▶ _WHAT YOU HAVE TO DO_
Start with the line that holds "Open the Sprache". Please copy it and each remaining line below exactly, leaving pictures out.

-- DATA SHOWN follows --

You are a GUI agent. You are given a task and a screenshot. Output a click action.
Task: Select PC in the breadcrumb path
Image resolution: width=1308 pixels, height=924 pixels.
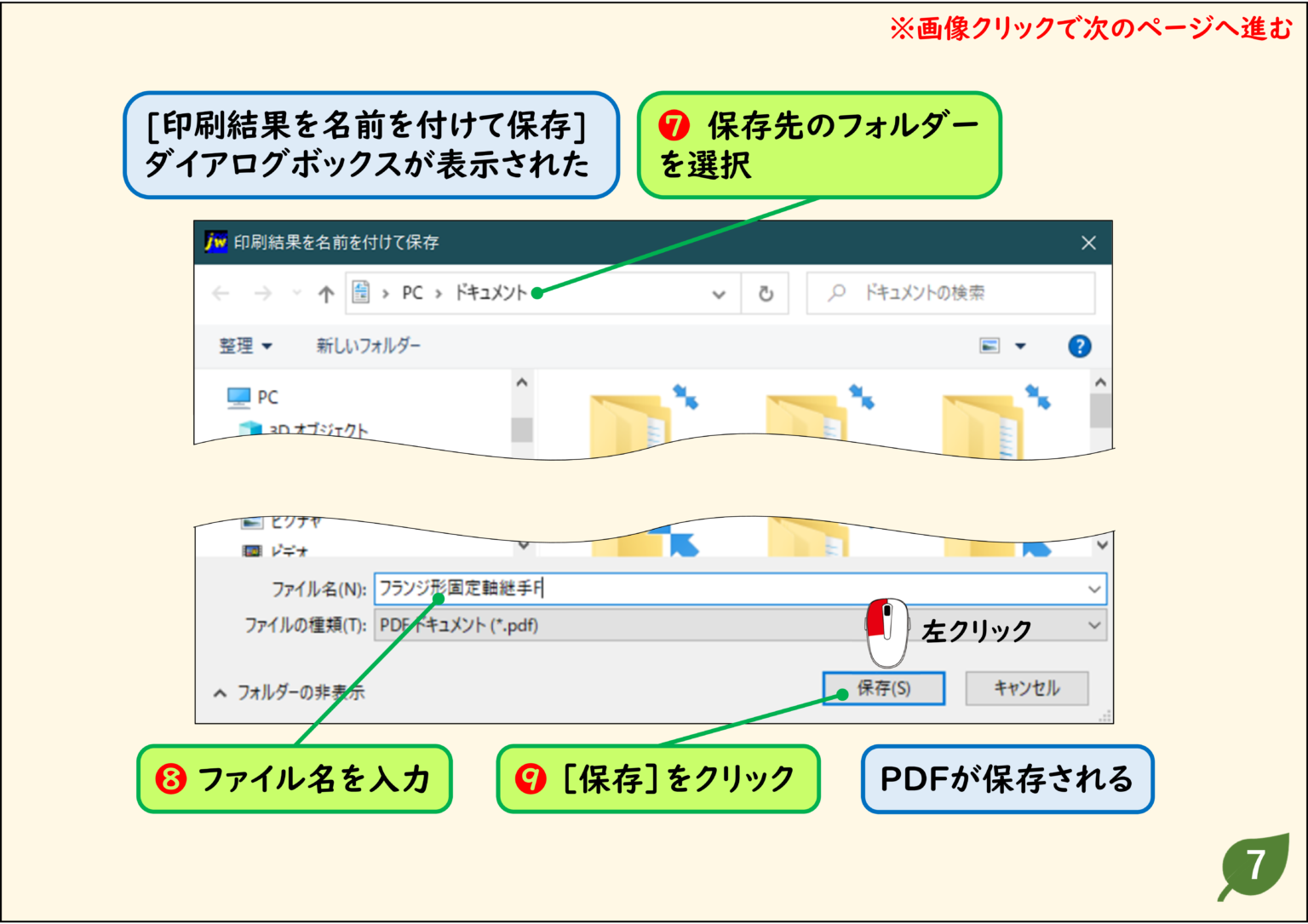pos(412,293)
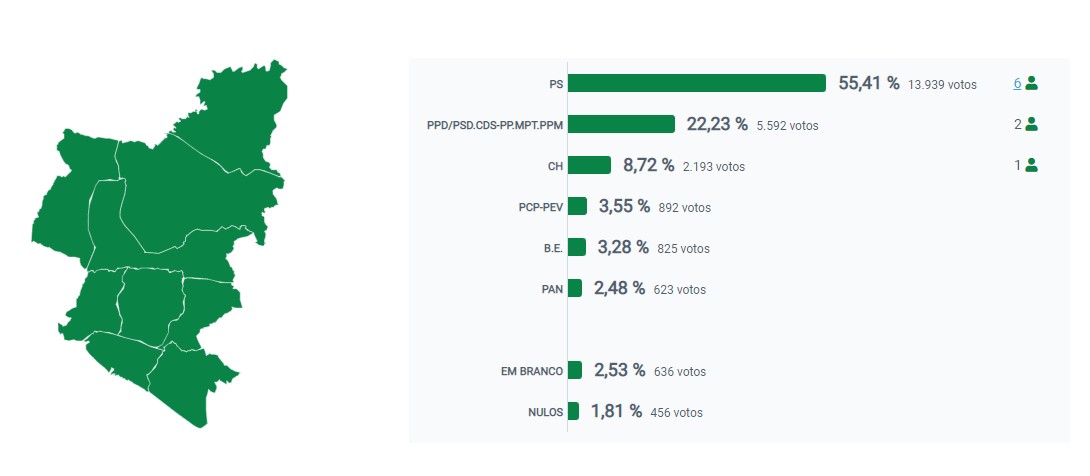Click the person icon beside PPD/PSD coalition seats
This screenshot has height=476, width=1090.
1032,124
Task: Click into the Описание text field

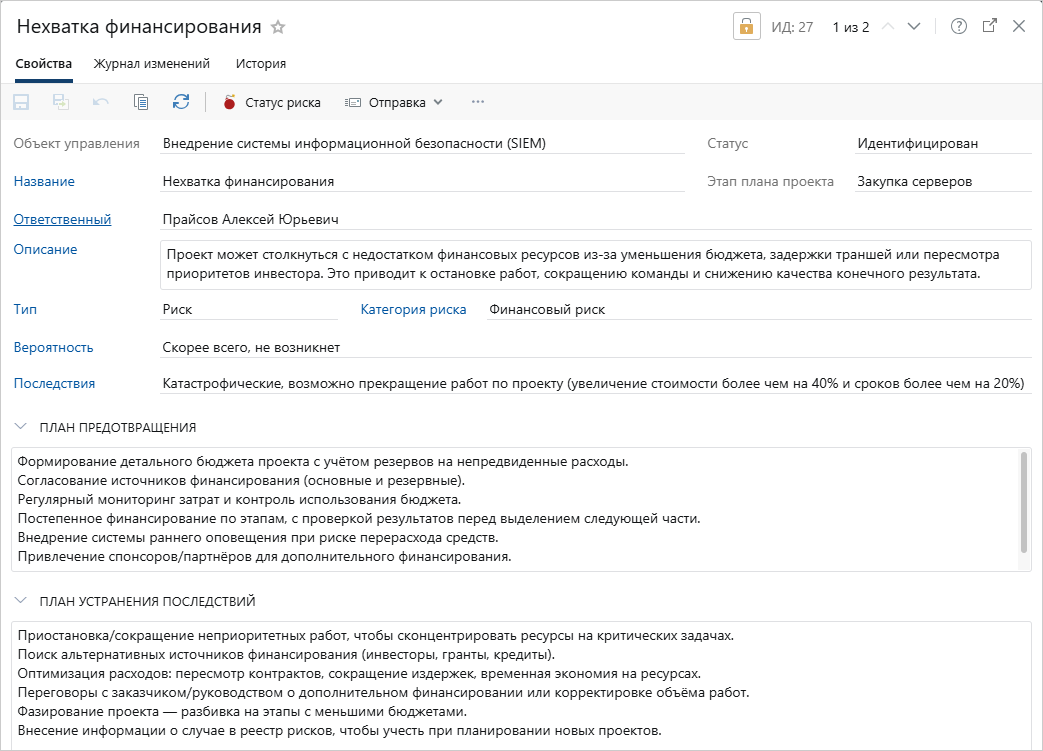Action: pyautogui.click(x=594, y=264)
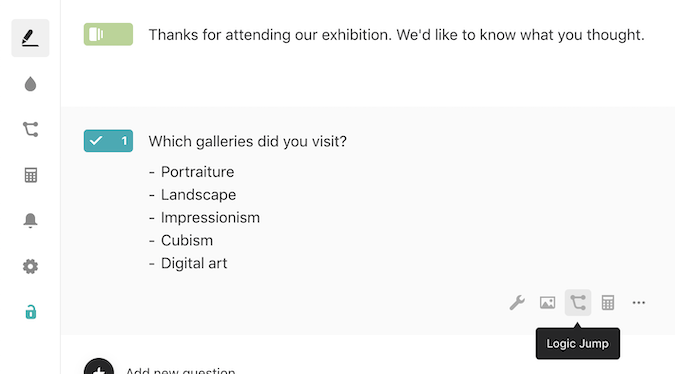Open the Design droplet icon in sidebar

[30, 84]
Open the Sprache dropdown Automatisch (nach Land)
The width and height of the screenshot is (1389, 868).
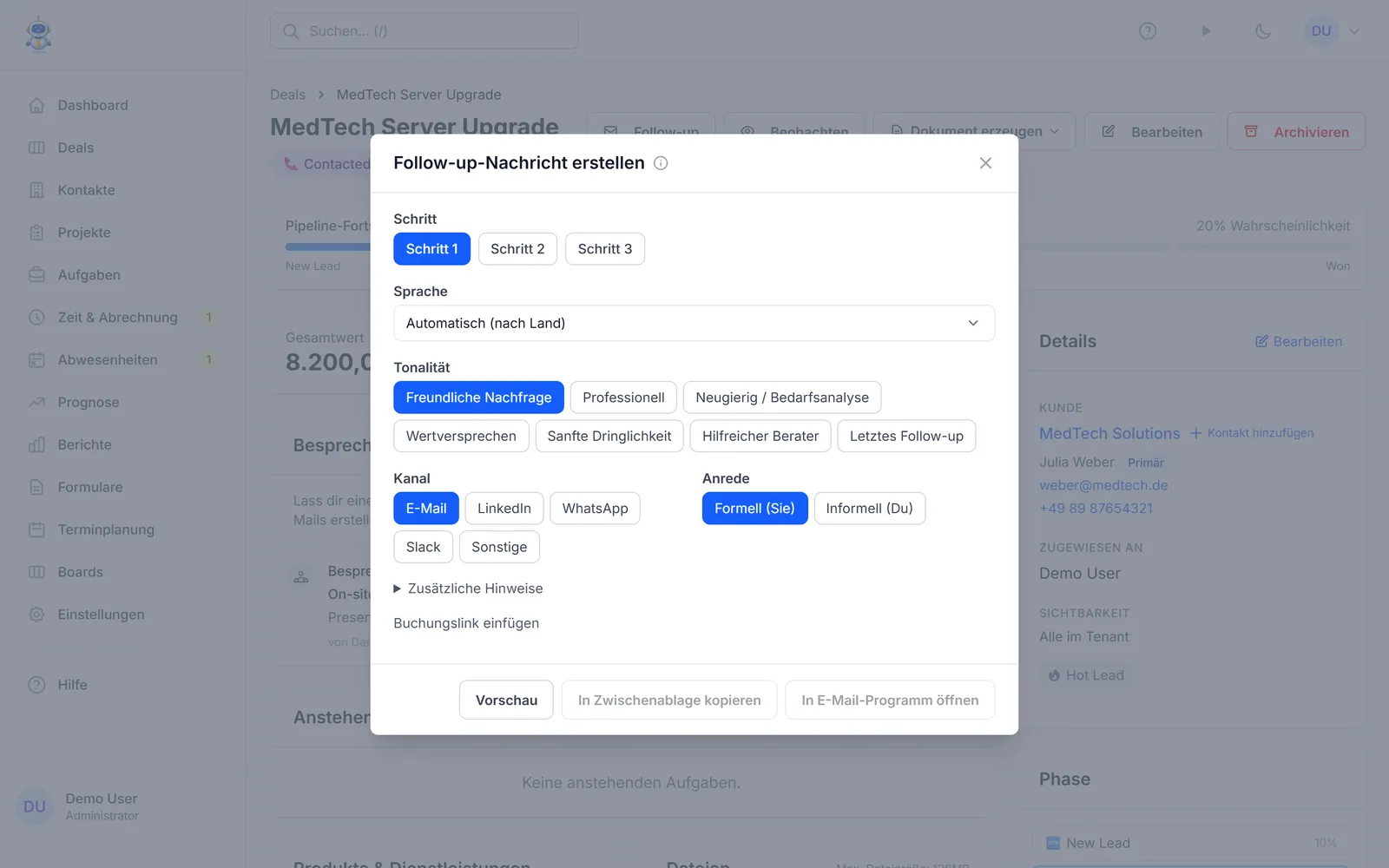tap(694, 323)
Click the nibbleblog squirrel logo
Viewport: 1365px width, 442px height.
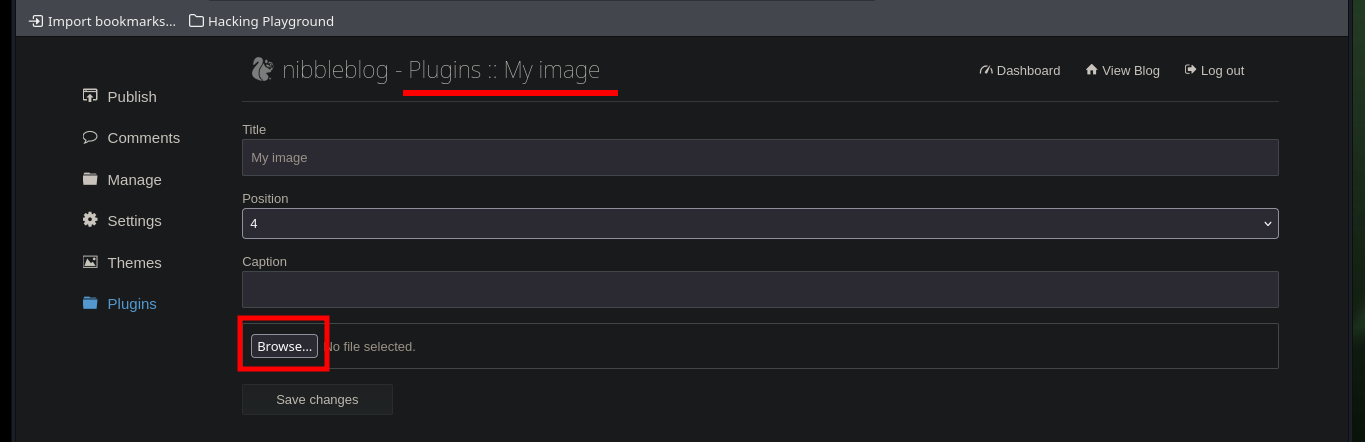262,70
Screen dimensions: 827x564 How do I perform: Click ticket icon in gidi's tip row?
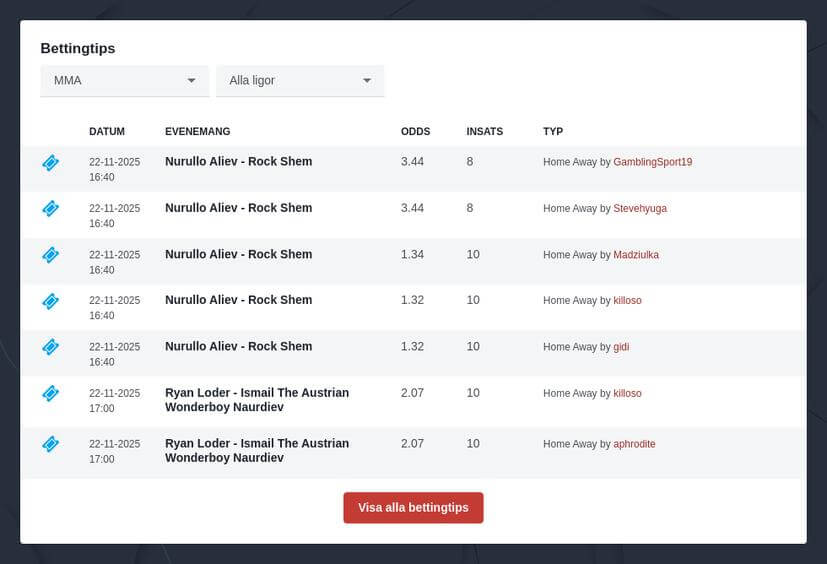pyautogui.click(x=51, y=347)
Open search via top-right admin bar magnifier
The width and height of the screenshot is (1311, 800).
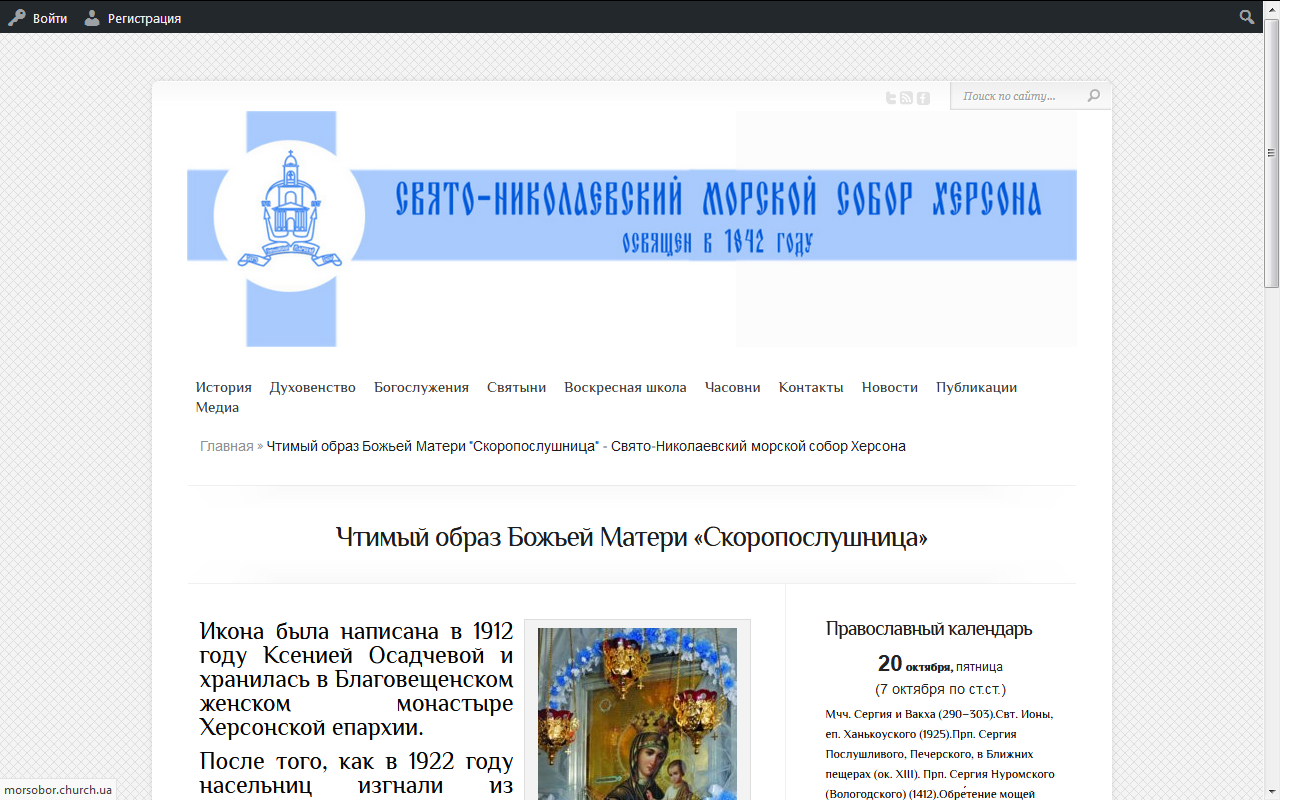(x=1247, y=17)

-- DATA SHOWN concluded --

▶ _WRITTEN RESPONSE_
Open the Sprache dropdown Automatisch (nach Land)
The width and height of the screenshot is (1389, 868).
tap(694, 323)
Click the nibbleblog squirrel logo
Viewport: 1365px width, 442px height.
262,70
Screen dimensions: 827x564 How do I perform: Click ticket icon in gidi's tip row?
pyautogui.click(x=51, y=347)
Open search via top-right admin bar magnifier
The width and height of the screenshot is (1311, 800).
(x=1247, y=17)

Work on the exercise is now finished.